→ **Task instructions**: Using the listing below, reproduce exactly the lines from the one with "You are a GUI" through the last, with all pictures left out.

Data Block Start

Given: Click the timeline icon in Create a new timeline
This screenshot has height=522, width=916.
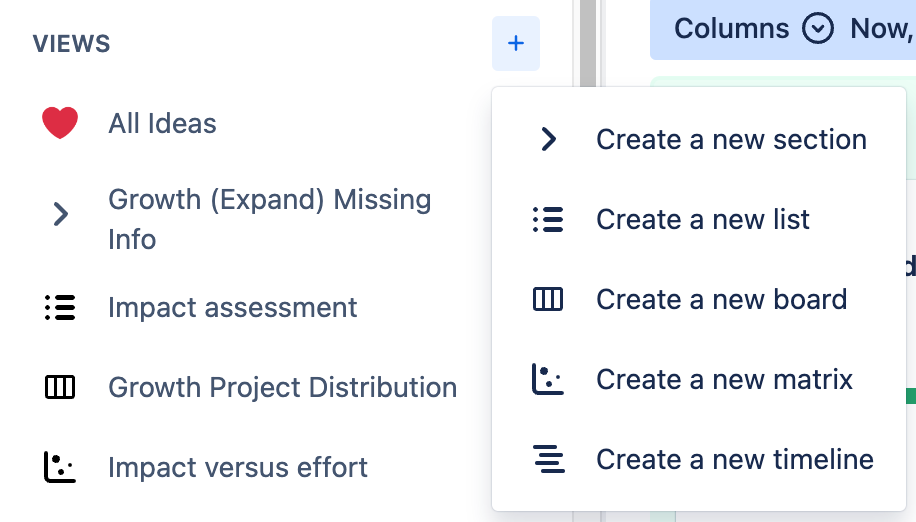Looking at the screenshot, I should pos(548,459).
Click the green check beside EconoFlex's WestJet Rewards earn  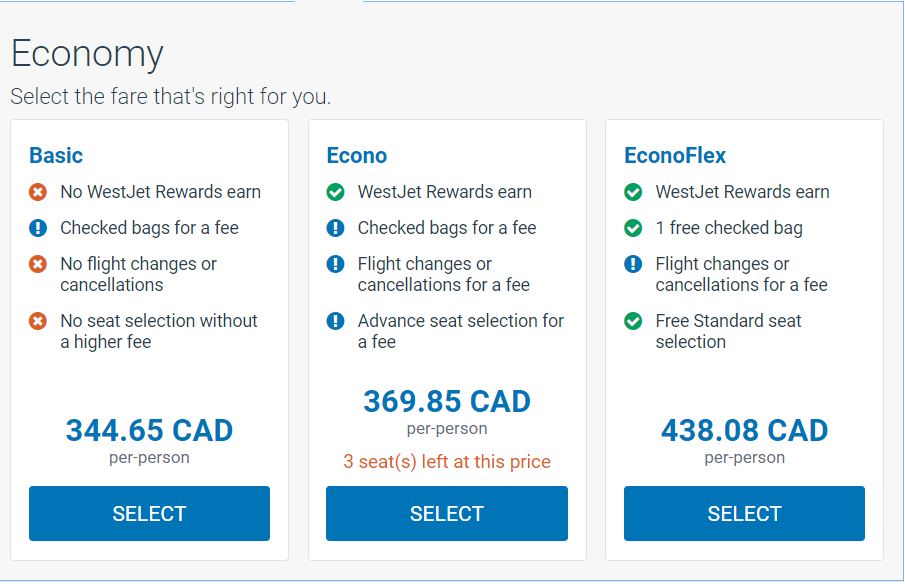633,192

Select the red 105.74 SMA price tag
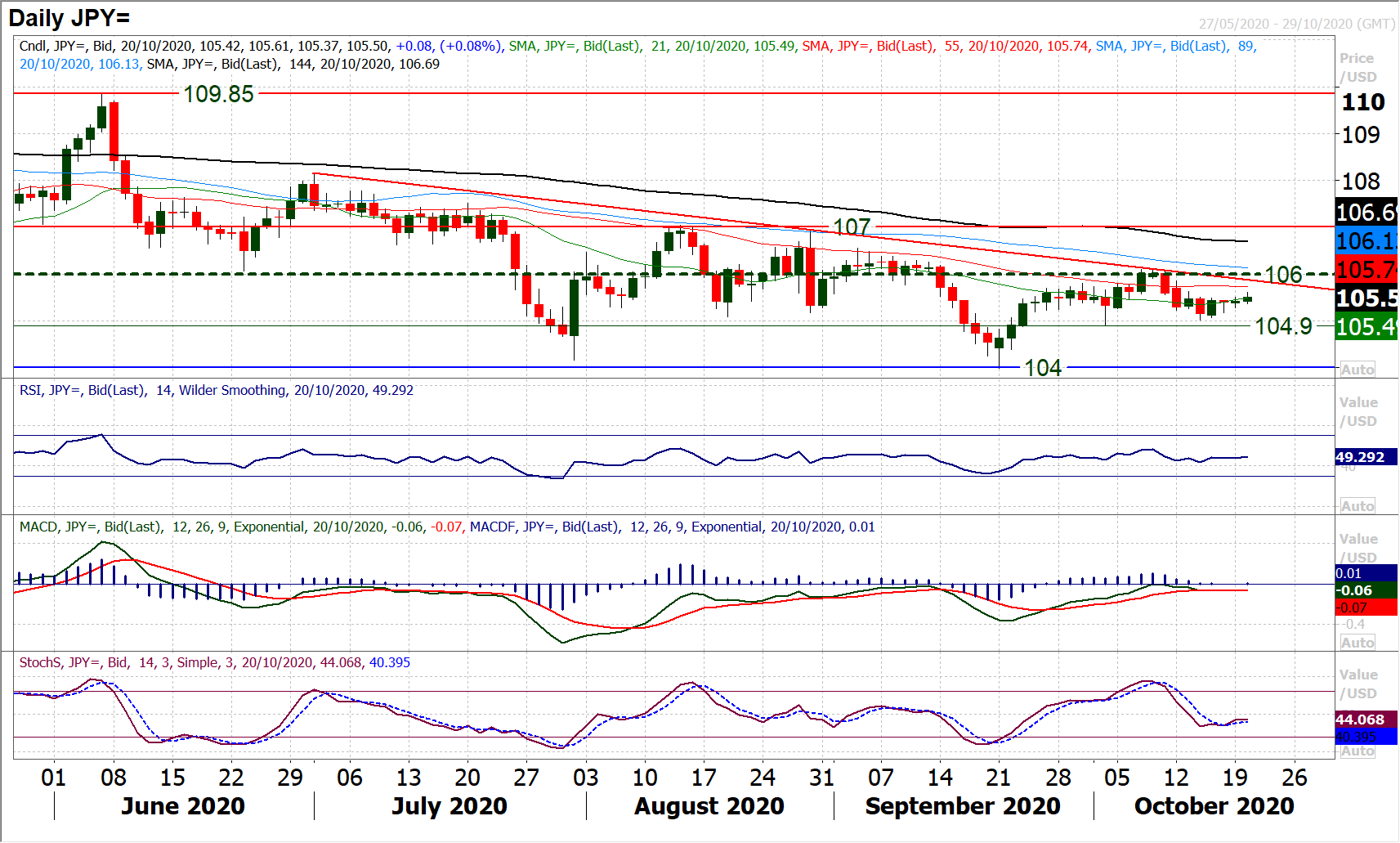coord(1366,269)
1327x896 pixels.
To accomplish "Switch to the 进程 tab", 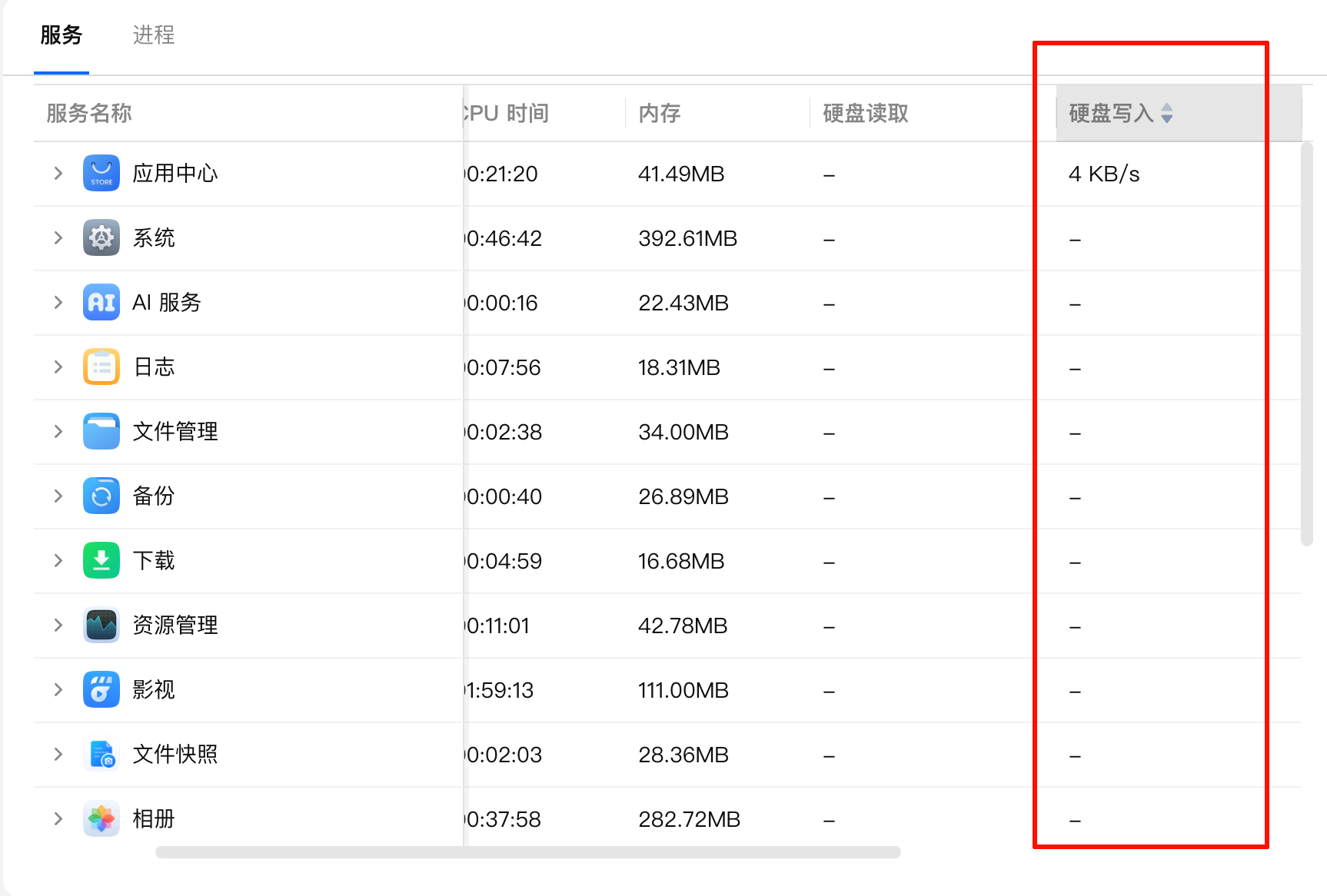I will (154, 35).
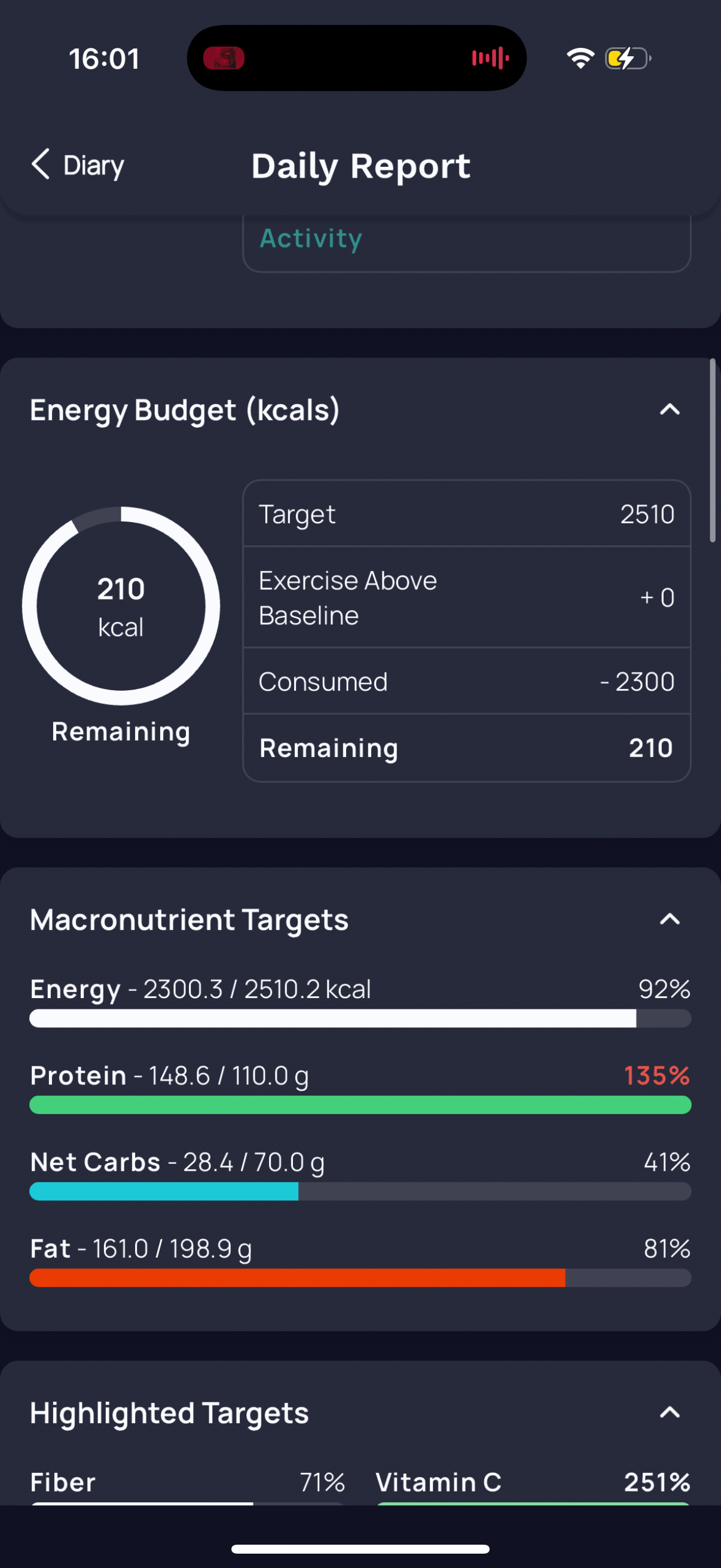
Task: Tap the back chevron icon beside Diary
Action: [x=40, y=164]
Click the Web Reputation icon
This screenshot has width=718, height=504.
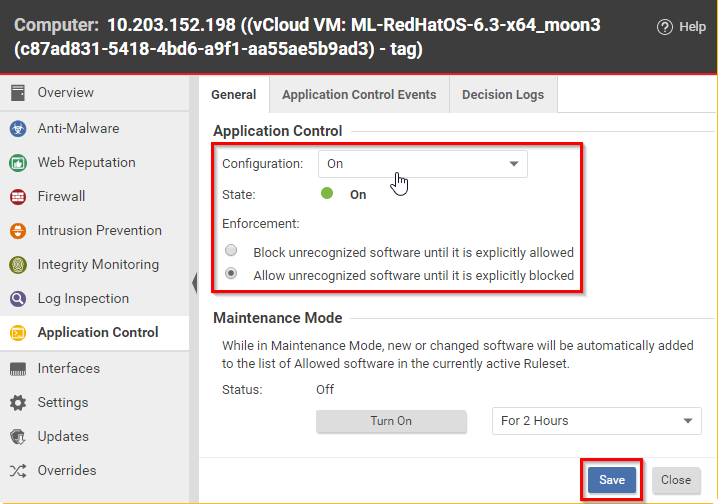(x=17, y=163)
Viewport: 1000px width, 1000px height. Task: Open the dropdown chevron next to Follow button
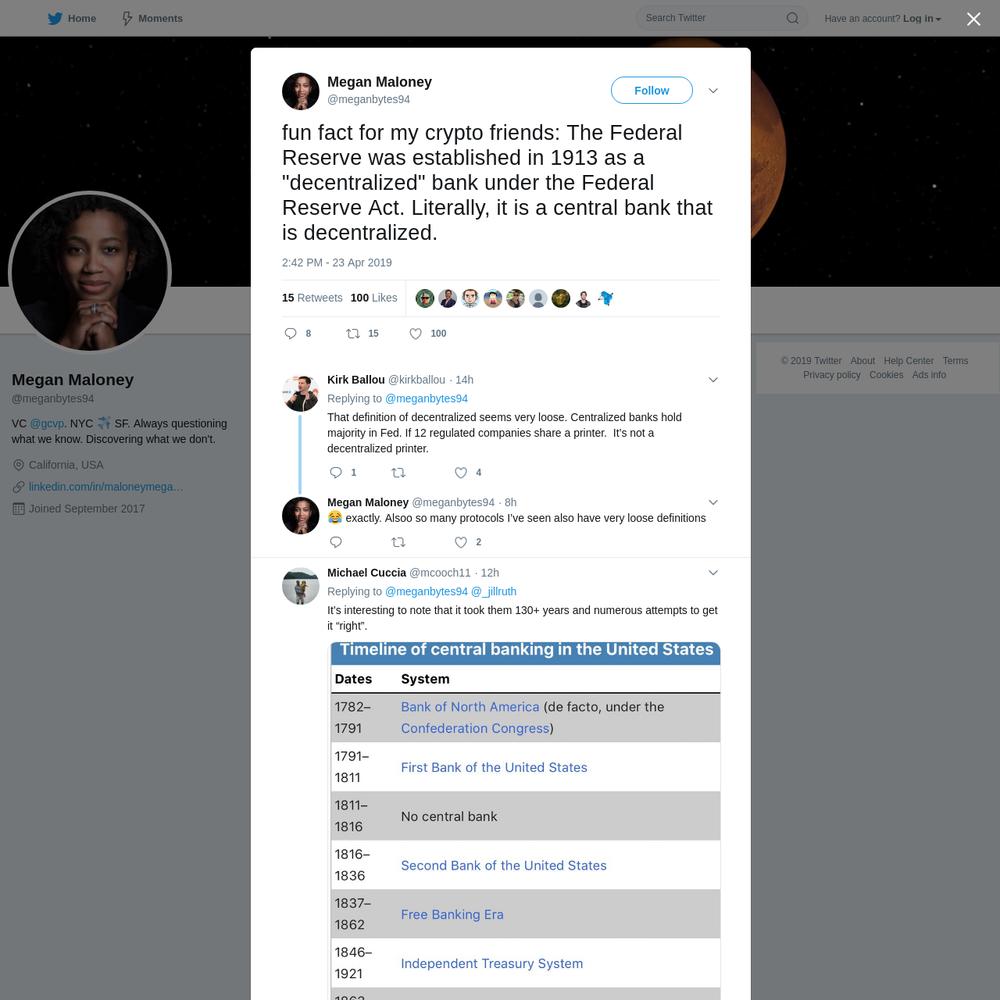(x=713, y=91)
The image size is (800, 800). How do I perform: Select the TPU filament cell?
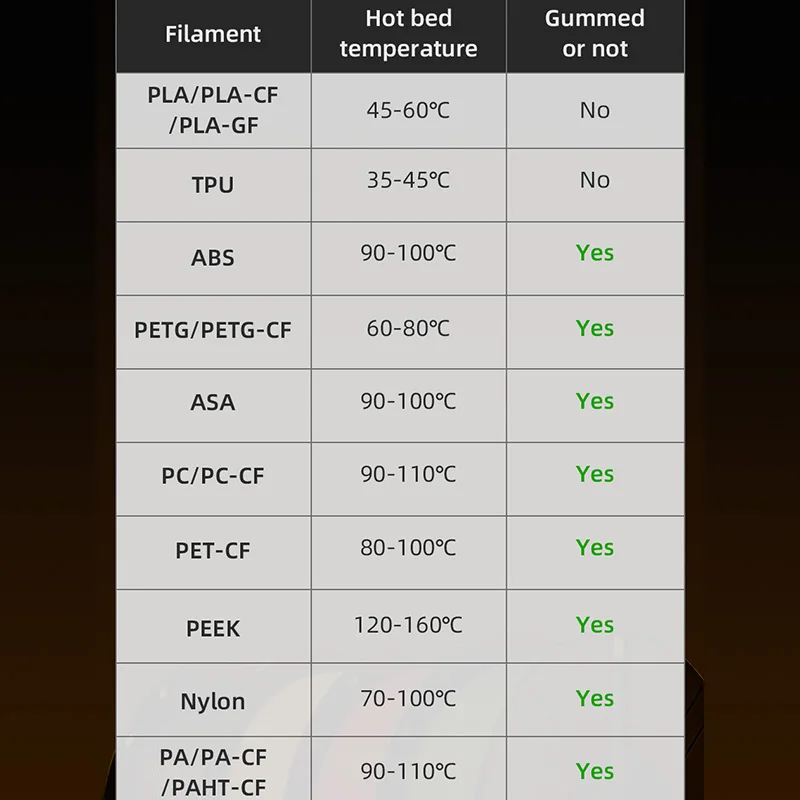point(213,185)
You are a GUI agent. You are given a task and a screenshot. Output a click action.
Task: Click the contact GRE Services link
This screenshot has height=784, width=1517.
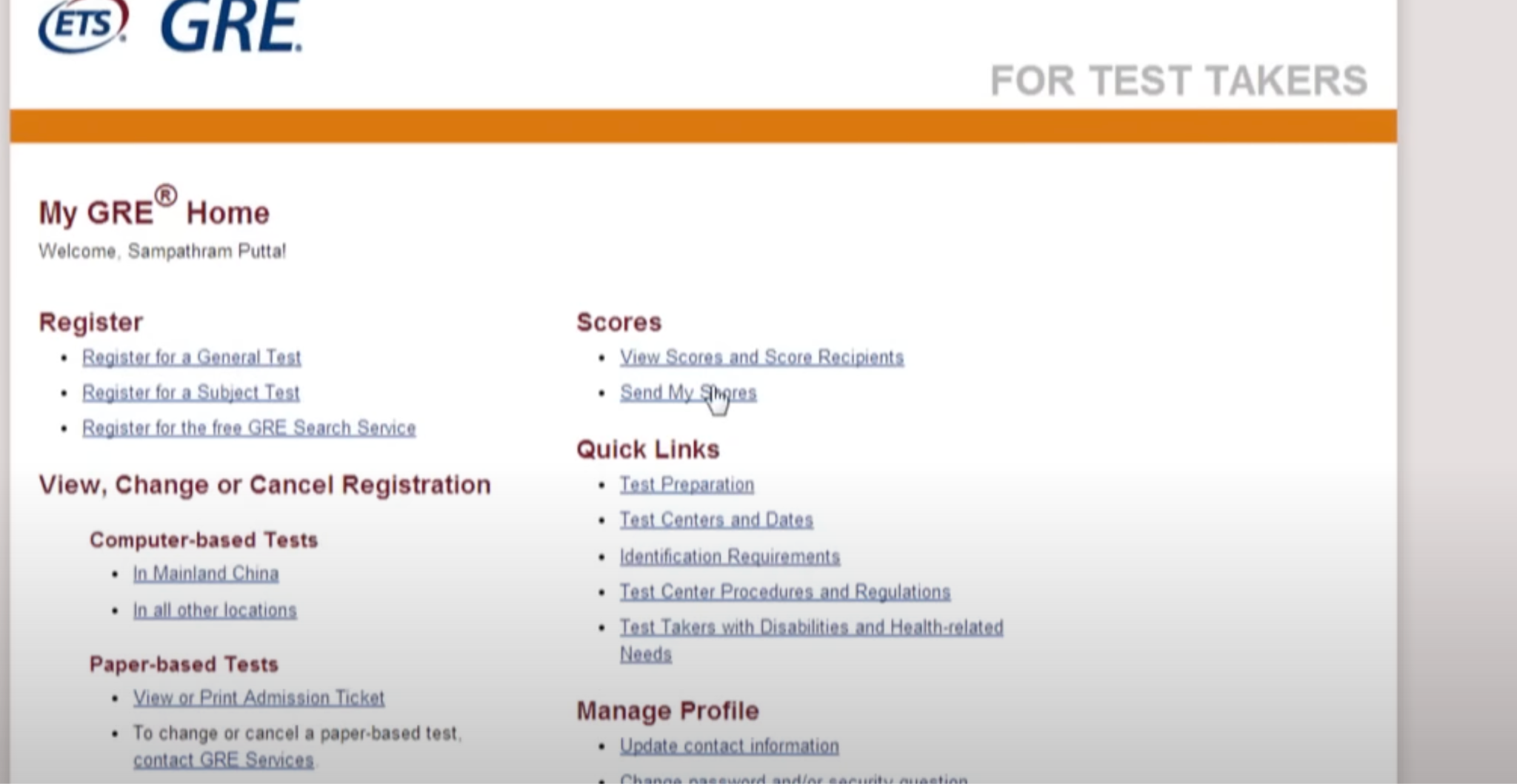[223, 760]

Data Block End

→ **Written solution**:
You are a GUI agent. You are given a task and a screenshot. Output a click action.
Task: Click the contact GRE Services link
This screenshot has height=784, width=1517.
[223, 760]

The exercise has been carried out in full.